Item 5.02. | Departure of Directors or Certain Officers; Election of Directors; Appointment of Certain Officers; Compensatory Arrangements of Certain Officers. |
Annual Cash Incentive Plan
On March 2, 2021, the Compensation and Management Development Committee (the “Committee”) of the Board of Directors of Hess Corporation (the “Company”) approved annual incentive targets under the Company’s Annual Incentive Plan (the “Plan”) for all of the Company’s full-time employees worldwide, including the Company’s chief executive officer, chief financial officer and three other most highly compensated executive officers (the “Named Executive Officers”). The Plan is intended to promote alignment of pay and performance and an enhanced focus on creating long-term stockholder value.

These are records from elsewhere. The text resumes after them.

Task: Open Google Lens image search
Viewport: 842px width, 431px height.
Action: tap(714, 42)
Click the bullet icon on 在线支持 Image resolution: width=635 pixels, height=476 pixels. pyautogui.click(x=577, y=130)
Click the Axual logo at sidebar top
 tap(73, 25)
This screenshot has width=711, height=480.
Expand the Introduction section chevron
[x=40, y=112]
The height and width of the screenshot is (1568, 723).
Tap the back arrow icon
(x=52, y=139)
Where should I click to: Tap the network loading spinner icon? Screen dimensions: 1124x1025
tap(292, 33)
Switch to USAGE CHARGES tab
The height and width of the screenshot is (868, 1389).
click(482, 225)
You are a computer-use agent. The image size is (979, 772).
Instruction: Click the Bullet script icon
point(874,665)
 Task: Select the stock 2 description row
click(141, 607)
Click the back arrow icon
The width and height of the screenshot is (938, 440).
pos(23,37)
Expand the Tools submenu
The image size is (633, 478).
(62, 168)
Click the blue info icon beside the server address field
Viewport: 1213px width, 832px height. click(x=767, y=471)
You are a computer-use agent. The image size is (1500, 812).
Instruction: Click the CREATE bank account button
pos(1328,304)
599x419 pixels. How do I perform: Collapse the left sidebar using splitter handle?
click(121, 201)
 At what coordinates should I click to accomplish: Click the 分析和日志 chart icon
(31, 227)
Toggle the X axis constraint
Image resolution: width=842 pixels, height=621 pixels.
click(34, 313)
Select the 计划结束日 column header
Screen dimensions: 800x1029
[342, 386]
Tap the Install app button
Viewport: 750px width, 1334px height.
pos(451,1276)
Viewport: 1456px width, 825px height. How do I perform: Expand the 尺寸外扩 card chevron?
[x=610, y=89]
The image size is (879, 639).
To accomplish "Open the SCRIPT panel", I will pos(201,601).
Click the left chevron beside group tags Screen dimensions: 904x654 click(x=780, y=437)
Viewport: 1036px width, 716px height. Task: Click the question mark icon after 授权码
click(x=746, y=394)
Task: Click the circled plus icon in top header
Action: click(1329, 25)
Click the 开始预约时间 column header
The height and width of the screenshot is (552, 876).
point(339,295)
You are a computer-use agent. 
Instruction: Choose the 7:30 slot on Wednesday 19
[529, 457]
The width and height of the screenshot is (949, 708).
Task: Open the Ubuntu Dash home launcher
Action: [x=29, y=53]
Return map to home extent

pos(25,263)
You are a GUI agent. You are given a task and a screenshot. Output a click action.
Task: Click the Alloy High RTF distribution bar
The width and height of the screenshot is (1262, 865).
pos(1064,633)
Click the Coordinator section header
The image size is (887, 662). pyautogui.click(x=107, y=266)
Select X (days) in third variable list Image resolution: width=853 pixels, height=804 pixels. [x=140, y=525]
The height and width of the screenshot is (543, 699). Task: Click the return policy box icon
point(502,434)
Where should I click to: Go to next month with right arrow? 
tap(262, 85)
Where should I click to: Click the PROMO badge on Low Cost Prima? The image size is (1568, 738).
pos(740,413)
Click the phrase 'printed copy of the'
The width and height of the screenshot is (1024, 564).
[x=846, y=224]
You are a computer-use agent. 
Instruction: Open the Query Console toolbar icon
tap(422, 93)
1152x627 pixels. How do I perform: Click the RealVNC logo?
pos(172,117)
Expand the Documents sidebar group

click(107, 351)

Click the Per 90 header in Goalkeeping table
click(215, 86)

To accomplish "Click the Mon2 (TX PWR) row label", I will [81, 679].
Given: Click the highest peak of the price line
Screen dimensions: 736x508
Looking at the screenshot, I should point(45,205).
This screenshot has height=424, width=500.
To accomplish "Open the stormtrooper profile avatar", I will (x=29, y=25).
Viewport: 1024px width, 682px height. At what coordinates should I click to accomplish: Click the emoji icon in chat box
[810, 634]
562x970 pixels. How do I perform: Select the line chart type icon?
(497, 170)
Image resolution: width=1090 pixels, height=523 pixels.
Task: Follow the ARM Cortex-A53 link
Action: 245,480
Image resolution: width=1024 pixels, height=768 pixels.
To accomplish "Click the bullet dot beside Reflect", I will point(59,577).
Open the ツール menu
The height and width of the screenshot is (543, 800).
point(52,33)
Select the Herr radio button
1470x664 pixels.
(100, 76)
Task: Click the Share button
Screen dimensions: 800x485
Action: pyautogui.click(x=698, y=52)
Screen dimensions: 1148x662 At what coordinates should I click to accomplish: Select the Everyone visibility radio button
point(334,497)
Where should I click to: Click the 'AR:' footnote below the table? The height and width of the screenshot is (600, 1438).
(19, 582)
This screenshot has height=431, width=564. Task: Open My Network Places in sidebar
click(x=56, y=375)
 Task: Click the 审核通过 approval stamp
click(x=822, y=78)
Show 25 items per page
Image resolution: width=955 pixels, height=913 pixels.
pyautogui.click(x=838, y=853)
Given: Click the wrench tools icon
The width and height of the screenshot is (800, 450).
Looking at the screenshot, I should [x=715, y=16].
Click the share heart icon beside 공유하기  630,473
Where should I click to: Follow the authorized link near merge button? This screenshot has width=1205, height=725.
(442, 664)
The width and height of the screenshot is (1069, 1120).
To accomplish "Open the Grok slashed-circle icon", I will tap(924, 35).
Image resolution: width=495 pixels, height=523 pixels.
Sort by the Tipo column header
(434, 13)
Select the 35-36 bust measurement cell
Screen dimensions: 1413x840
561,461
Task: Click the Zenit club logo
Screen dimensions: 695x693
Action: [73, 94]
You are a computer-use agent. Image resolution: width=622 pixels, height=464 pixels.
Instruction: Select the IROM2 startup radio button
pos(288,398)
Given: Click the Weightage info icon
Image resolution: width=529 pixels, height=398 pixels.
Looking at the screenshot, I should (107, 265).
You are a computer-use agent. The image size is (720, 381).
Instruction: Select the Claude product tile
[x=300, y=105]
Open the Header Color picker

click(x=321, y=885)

Payout on awards is determined based on attainment of pre-established enterprise level metrics and individual performance objectives. The following are the enterprise metrics, each with pre-established threshold, target and maximum performance goals. For 2021, the Committee approved changes to the environment, health and safety performance metrics under the Plan to include a Bakken flaring reduction target, further emphasizing the importance of greenhouse gas emissions reduction and its integration into the Company’s strategy and operations:
| • | | Environment, health and safety (4 measures): |
| • | | Performance standard test compliance |
| • | | Severe + significant safety incident rate |
| • | | Loss of primary containment rate |
| • | | E&P capital and exploratory spend; |
| • | | Controllable operated cash costs; |
| • | | Cash return on capital employed; |
| • | | Exploration resource additions |
The Committee establishes annual incentive targets for each Named Executive Officer based upon position, responsibilities and competitive practice.
Payouts for the Named Executive Officers range from 0% to 175% of target based on attainment of the pre-established enterprise metrics. A multiplier may be applied to adjust the bonus down to 0% or up by an additional 25% (capped at 200%) of target based on individual performance compared with individual goals pre-established at the beginning of the fiscal year.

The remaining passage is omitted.